WHAT TO WORK ON: Write out exactly the lines that run from the one containing "Image resolution: width=600" to the end of the entries below, with both end lines included.

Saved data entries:
※ ※ ※

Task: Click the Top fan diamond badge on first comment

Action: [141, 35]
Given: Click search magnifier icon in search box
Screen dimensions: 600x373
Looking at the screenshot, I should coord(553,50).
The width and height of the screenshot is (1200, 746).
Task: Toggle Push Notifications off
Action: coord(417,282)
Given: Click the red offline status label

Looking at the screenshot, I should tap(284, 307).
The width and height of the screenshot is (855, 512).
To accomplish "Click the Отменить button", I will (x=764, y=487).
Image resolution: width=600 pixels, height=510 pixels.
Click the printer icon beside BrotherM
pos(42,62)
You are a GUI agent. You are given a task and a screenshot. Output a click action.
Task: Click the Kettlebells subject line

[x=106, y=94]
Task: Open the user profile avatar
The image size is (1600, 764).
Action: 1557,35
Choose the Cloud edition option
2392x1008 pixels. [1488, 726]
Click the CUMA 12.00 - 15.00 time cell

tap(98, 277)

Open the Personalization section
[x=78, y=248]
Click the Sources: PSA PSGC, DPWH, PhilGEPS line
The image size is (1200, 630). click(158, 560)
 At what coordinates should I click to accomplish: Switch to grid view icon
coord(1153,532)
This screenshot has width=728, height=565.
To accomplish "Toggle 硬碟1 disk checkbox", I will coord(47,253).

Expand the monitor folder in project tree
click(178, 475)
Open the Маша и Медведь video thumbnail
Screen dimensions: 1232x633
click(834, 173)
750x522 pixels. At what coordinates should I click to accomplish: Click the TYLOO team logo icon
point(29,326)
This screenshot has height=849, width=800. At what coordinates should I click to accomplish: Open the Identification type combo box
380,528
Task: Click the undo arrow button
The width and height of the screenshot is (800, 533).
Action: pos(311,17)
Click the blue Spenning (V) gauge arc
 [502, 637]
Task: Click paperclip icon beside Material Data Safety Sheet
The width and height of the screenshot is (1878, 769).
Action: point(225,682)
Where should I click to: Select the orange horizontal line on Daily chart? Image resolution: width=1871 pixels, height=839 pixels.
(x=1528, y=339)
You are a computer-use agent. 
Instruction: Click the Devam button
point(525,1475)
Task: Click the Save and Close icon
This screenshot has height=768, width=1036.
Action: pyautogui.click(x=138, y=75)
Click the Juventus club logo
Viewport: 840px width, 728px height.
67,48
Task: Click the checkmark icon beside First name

※ ※ ※

THE COMPLETED TASK:
Image resolution: width=600 pixels, height=510 pixels.
Click the printer icon beside BrotherM
pos(42,62)
You are a GUI agent. You are given a task and a screenshot. Output a click action.
Task: Click the Kettlebells subject line

[x=106, y=94]
Task: Open the user profile avatar
The image size is (1600, 764).
Action: 1557,35
Choose the Cloud edition option
2392x1008 pixels. [1488, 726]
Click the CUMA 12.00 - 15.00 time cell

tap(98, 277)

Open the Personalization section
[x=78, y=248]
Click the Sources: PSA PSGC, DPWH, PhilGEPS line
The image size is (1200, 630). click(158, 560)
 At what coordinates should I click to accomplish: Switch to grid view icon
coord(1153,532)
This screenshot has width=728, height=565.
To accomplish "Toggle 硬碟1 disk checkbox", I will coord(47,253).

Expand the monitor folder in project tree
click(178, 475)
Open the Маша и Медведь video thumbnail
Screen dimensions: 1232x633
click(834, 173)
750x522 pixels. At what coordinates should I click to accomplish: Click the TYLOO team logo icon
point(29,326)
This screenshot has height=849, width=800. At what coordinates should I click to accomplish: Open the Identification type combo box
380,528
Task: Click the undo arrow button
The width and height of the screenshot is (800, 533).
Action: pos(311,17)
Click the blue Spenning (V) gauge arc
 [502, 637]
Task: Click paperclip icon beside Material Data Safety Sheet
The width and height of the screenshot is (1878, 769).
Action: point(225,682)
Where should I click to: Select the orange horizontal line on Daily chart? Image resolution: width=1871 pixels, height=839 pixels.
(x=1528, y=339)
You are a computer-use agent. 
Instruction: Click the Devam button
point(525,1475)
Task: Click the Save and Close icon
This screenshot has height=768, width=1036.
Action: pyautogui.click(x=138, y=75)
Click the Juventus club logo
Viewport: 840px width, 728px height.
67,48
Task: Click the checkmark icon beside First name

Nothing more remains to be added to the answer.